ARTICLE >>

Localisation : L'Arbresle (69)

Re: Limbic Systems - le blog théorique

Message par Thomas Munier » 11 Jan 2016, 17:26

De ce que je comprends, quand on joue en Absorption, on défend l'image de son personnage même en l'absence de circonstances extérieures : quand je joue une scène intime, je défends, sinon les intérêts de mon personnage, au moins son image. Je plaide pour lui, en le montrant sous un jour qui peut lui être favorable.

Si un jeu m'amène à décrire l'échec de mon jet de dé, est-ce que je suis encore concerné par la combativité ou l'absorption ?
Si je fais faire à mon personnage une action qui dessert son intérêt (descendre imprudemment dans la cave infestée de monstres, dire à haute voix à tout le groupe que mon personnage prépare une trahison, décréter que mon personnage échoue une action qu'il tente pour montrer que c'est un loser...), est-ce que je suis encore concerné par la combativité ou l'absorption ? (je suis conscient que mes trois exemples appellent peut-être des réponses différentes).
Énergie créative. Univers artisanaux.
http://outsider.rolepod.net/
Thomas Munier
 
Message(s) : 2003
Inscription : 30 Nov 2012, 12:04

Re: Limbic Systems - le blog théorique

Message par Frédéric » 11 Jan 2016, 19:26

Encore d'excellentes questions ! Je suis content que tu les poses.

Je prépare un article pour expliquer en détail ce que je mets derrière "défendre les intérêts de son personnage", je pense que ça répondra à beaucoup de ces questions, il y a tellement à dire et beaucoup de nuances (trop pour un simple post de forum). ^^

  1. Si un jeu m'amène à décrire l'échec de mon jet de dé, est-ce que je suis encore concerné par la combativité ou l'absorption ?

    Selon la façon dont c'est fait, ça peut être l'occasion pour le joueur de préserver l'image qu'il se fait de son personnage (ne jamais être ridicule, par exemple) ou de gérer des conséquences qui l'arrangent (par exemple : qu'est-ce que je sacrifie dans cet échec). Du coup il y a moyen pour que le joueur continue de défendre les intérêts de son personnage. On le voit quand un joueur continue à essayer de s'avantager, même dans l'échec, par exemple.

DONNÉES FOURNIES >>
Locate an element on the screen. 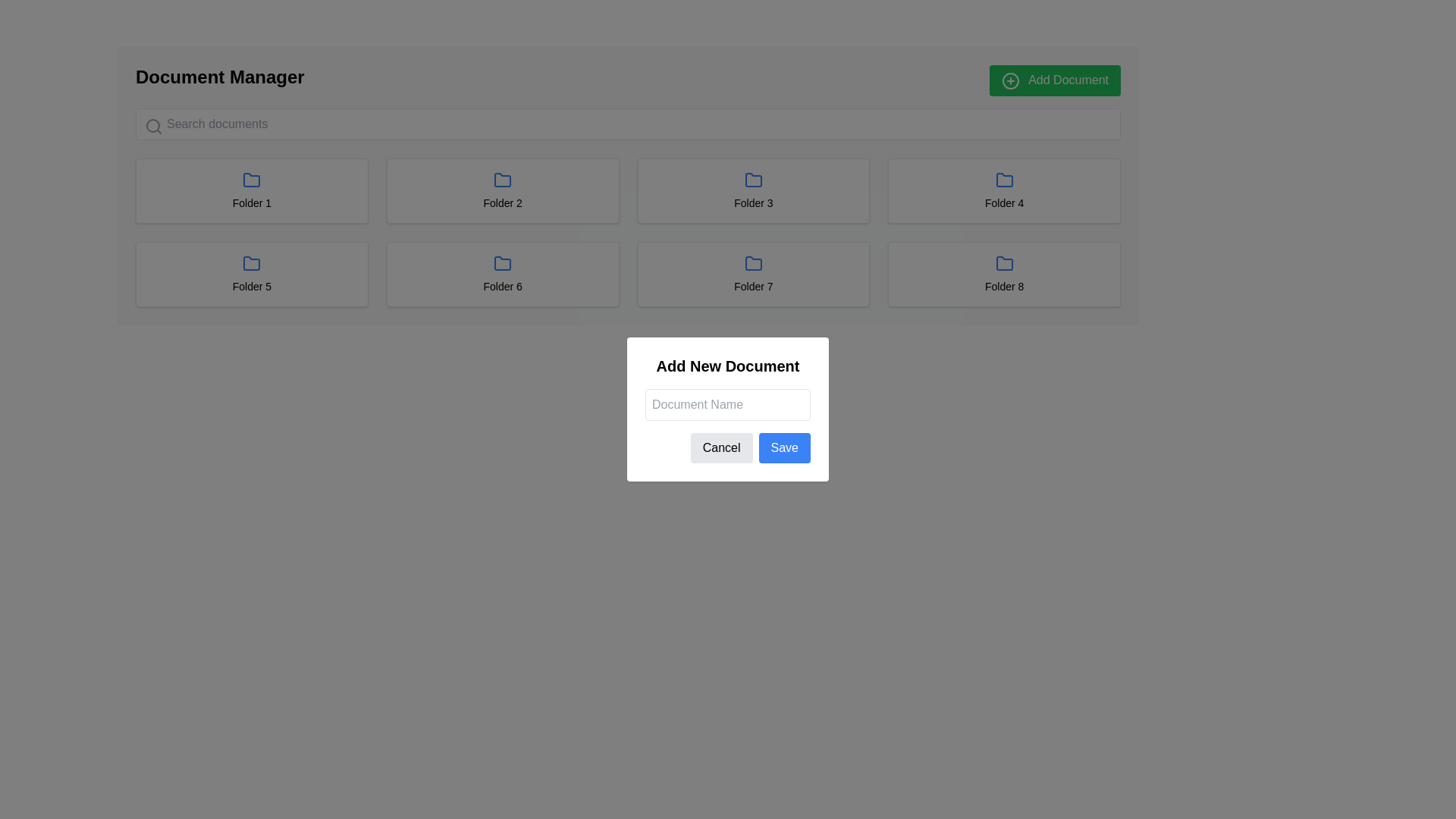 This screenshot has width=1456, height=819. folder icon representing 'Folder 8' located in the second row and fourth column of the grid in the 'Document Manager' interface is located at coordinates (1004, 262).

EXERCICE PROPOSÉ 1 >> Reproduisez fidèlement le passage de l'article commençant par « Si je fais faire » et s'achevant par « des réponses différentes). ».
EXERCICE PROPOSÉ 2 >> Relevez, dans le message de Thomas Munier, tous les exemples d'actions qui desservent l'intérêt du personnage cités dans l'article.

RÉSULTAT OBTENU 1 >>
Si je fais faire à mon personnage une action qui dessert son intérêt (descendre imprudemment dans la cave infestée de monstres, dire à haute voix à tout le groupe que mon personnage prépare une trahison, décréter que mon personnage échoue une action qu'il tente pour montrer que c'est un loser...), est-ce que je suis encore concerné par la combativité ou l'absorption ? (je suis conscient que mes trois exemples appellent peut-être des réponses différentes).

RÉSULTAT OBTENU 2 >>
- descendre imprudemment dans la cave infestée de monstres
- dire à haute voix à tout le groupe que mon personnage prépare une trahison
- décréter que mon personnage échoue une action qu'il tente pour montrer que c'est un loser